(Records from a collection)
**********

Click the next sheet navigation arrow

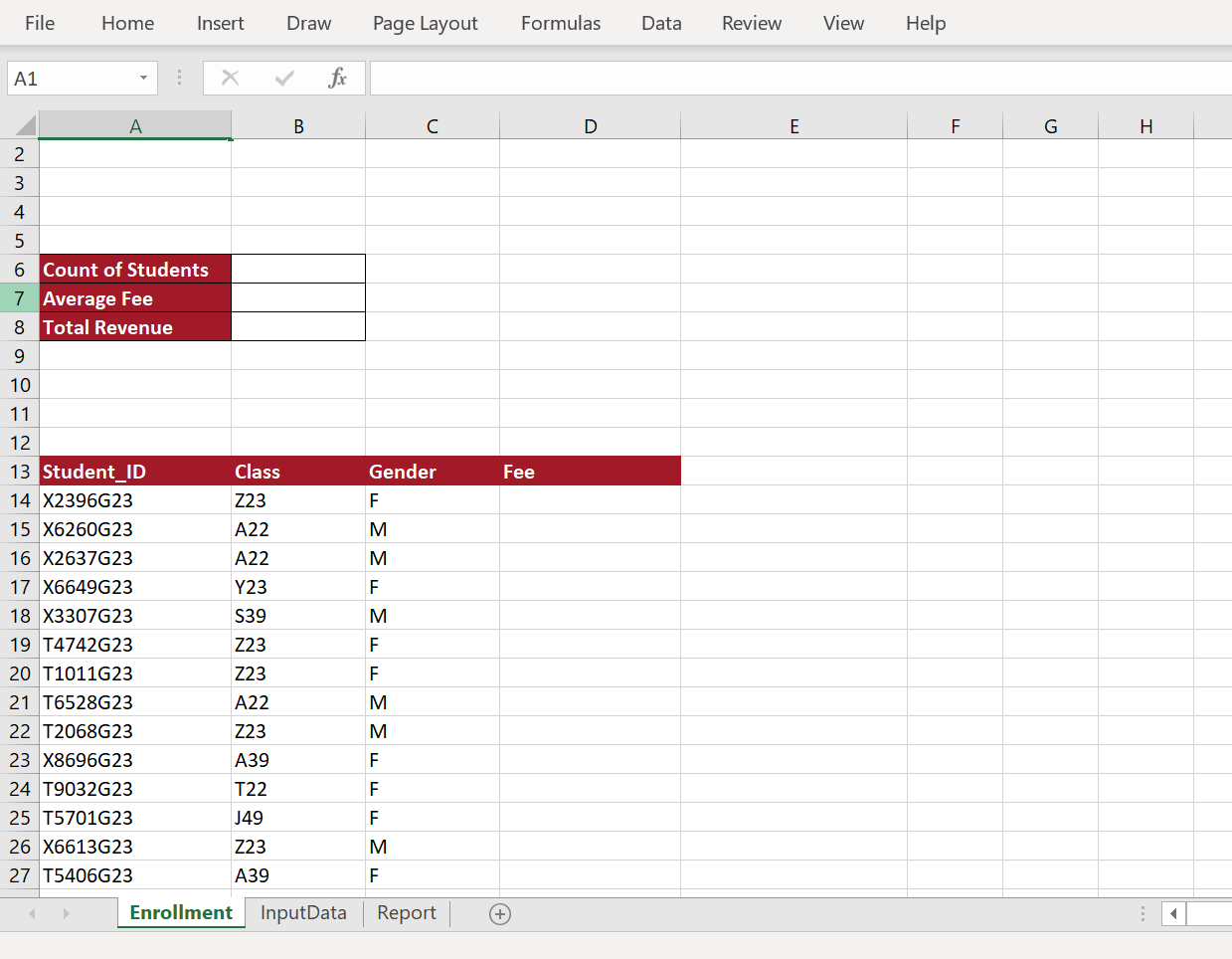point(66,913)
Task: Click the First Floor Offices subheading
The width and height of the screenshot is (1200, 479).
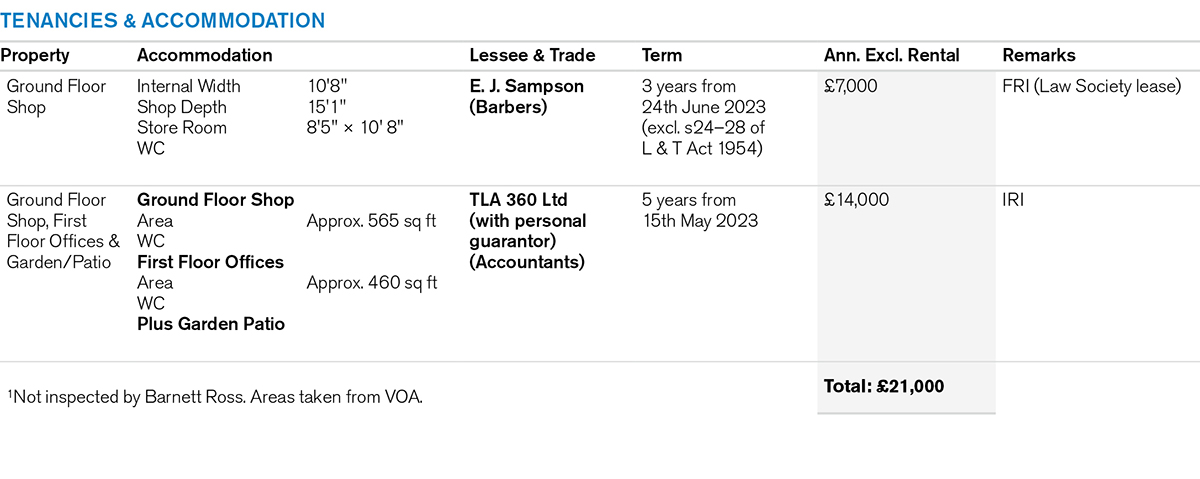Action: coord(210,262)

**********

▸ **What the task requires**: Every line above goes into the copy unchanged; the pictures do not.

▸ **Result of this exercise**:
Click the next sheet navigation arrow

point(66,913)
Task: Click the First Floor Offices subheading
The width and height of the screenshot is (1200, 479).
Action: coord(210,262)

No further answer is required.